__Text provided__.
Our rights agreement provides that, subject to applicable law, (i) any action, proceeding or claim against us arising out of or relating in any way to the rights agreement, including under the Securities Act, will be brought and enforced in the courts of the State of New York located in the County of New York or the United States District Court for the Southern District of New York, (ii) we irrevocably submit to such jurisdiction, which jurisdiction shall be the exclusive forum for any such action, proceeding or claim. We will waive any objection to such exclusive jurisdiction and that such courts represent an inconvenient forum.
Notwithstanding the foregoing, these provisions of the rights agreement will not apply to suits brought to enforce any liability or duty created by the Exchange Act or any other claim for which the federal district courts of the United States of America are the sole and exclusive forum. Any person or entity purchasing or otherwise acquiring any interest in any of our rights, as applicable, shall be deemed to have notice of and to have consented to the forum provisions in our rights agreement. If any action, the subject matter of which is within the scope the forum provisions of the rights agreement, as applicable, is filed in a court other than a court of the State of New York located in the County of New York or the United States District Court for the Southern District of New York (a “foreign action”) in the name of any holder of our rights, as applicable, such holder shall be deemed to have consented to: (x) the personal jurisdiction of the state and federal courts located in the State of New York in connection with any action brought in any such court to enforce the forum provisions, and (y) having service of process made upon such right holder in any such action brought in such court to enforce the forum provisions by service upon such right holder’s counsel in the foreign action as agent for such right holder.
This choice-of-forum provision may limit a right holder’s ability to bring a claim in a judicial forum that it finds favorable for disputes with our company, which may discourage such lawsuits. Right holders who are unable to bring their claims in the judicial forum of their choosing may be required to incur additional costs in pursuit of actions which are subject to our choice-of-forum provisions. Alternatively, if a court were to find this provision of our rights agreement inapplicable or unenforceable with respect to one or more of the specified types of actions or proceedings, we may incur additional costs associated with resolving such matters in other jurisdictions, which could materially and adversely affect our business, financial condition and results of operations and result in a diversion of the time and resources of our management and board of directors.
Compliance obligations under the Sarbanes-Oxley Act may make it more difficult for us to complete our business combination, require substantial financial and management resources, and increase the time and costs of completing an acquisition.

__Data block__.

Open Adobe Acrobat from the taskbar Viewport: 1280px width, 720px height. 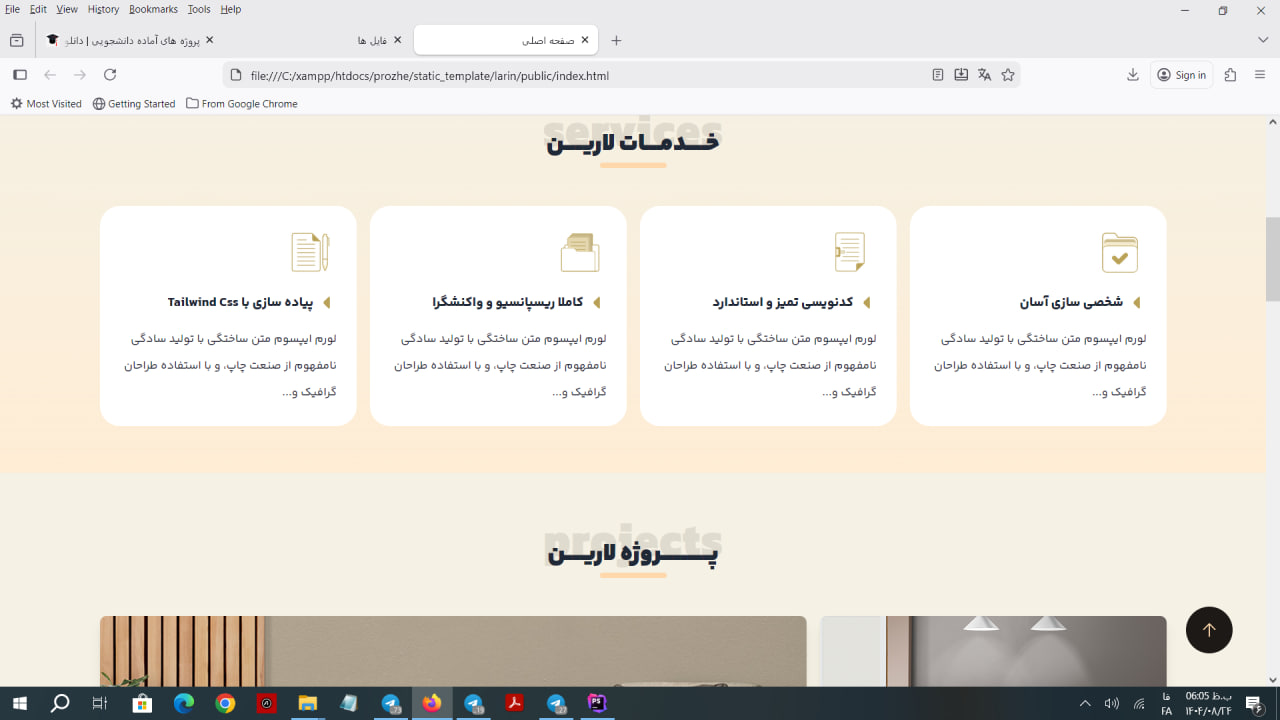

__Goal 1__. In the passage on the rights agreement's forum provisions, which suits are excluded from those provisions?
__Goal 2__. Continue the passage on the rights agreement and related compliance risks from its last sentence.

__Right answer 1__. Suits brought to enforce any liability or duty created by the Exchange Act, or any other claim for which the federal district courts of the United States of America are the sole and exclusive forum.

__Right answer 2__.
Section 404 of the Sarbanes-Oxley Act requires that we evaluate and report on our system of internal controls beginning with our Annual Report on Form 10-K for the year ending December 31, 2026. Only in the event we are deemed to be a large accelerated filer or an accelerated filer will we be required to comply with the independent registered public accounting firm attestation requirement on our internal control over financial reporting. Further, for as long as we remain an emerging growth company, we will not be required to comply with the independent registered public accounting firm attestation requirement on our internal control over financial reporting. The fact that we are a blank check company makes compliance with the requirements of the Sarbanes-Oxley Act particularly burdensome on us as compared to other public companies because a target company with which we seek to complete our business combination may not be in compliance with the provisions of the Sarbanes-Oxley Act regarding adequacy of its internal controls. The development of the internal control of any such entity to achieve compliance with the Sarbanes-Oxley Act may increase the time and costs necessary to complete any such acquisition.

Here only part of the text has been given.